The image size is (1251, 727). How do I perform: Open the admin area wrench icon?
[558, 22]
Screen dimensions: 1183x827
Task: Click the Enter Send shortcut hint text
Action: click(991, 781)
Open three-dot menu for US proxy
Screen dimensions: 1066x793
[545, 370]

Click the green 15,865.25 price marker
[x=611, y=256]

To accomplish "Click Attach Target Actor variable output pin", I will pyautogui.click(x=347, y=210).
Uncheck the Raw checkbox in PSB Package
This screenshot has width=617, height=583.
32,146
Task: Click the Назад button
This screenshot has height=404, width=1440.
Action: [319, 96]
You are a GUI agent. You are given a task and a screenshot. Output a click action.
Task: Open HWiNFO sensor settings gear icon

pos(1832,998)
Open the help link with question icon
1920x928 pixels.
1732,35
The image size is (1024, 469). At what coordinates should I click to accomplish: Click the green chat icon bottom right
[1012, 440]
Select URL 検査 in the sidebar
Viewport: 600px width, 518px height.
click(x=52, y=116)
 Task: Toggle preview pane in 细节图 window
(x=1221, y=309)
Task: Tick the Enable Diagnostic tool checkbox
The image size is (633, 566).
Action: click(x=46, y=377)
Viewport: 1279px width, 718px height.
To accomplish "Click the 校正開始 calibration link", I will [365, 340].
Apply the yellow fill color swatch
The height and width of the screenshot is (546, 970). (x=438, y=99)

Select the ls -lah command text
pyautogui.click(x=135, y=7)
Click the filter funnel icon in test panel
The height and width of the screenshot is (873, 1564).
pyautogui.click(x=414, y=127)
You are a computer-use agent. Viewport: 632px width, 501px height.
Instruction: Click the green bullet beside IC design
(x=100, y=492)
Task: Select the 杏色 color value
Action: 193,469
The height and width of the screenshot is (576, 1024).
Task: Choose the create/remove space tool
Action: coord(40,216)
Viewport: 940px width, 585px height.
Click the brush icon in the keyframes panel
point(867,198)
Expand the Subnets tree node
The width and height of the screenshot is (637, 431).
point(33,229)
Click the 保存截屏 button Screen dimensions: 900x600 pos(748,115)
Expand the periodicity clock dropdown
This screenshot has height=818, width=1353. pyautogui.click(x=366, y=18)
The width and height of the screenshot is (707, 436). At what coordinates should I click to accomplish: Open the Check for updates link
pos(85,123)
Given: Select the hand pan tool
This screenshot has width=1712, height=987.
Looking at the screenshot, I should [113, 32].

######

EXERCISE AIM – Please copy out each line of the material that contains the string "agent".

WRITTEN SOLUTION –
You are a GUI agent. You are given a task and a screenshot. Output a click action.
You are a computer-use agent. Viewport: 632px width, 501px height.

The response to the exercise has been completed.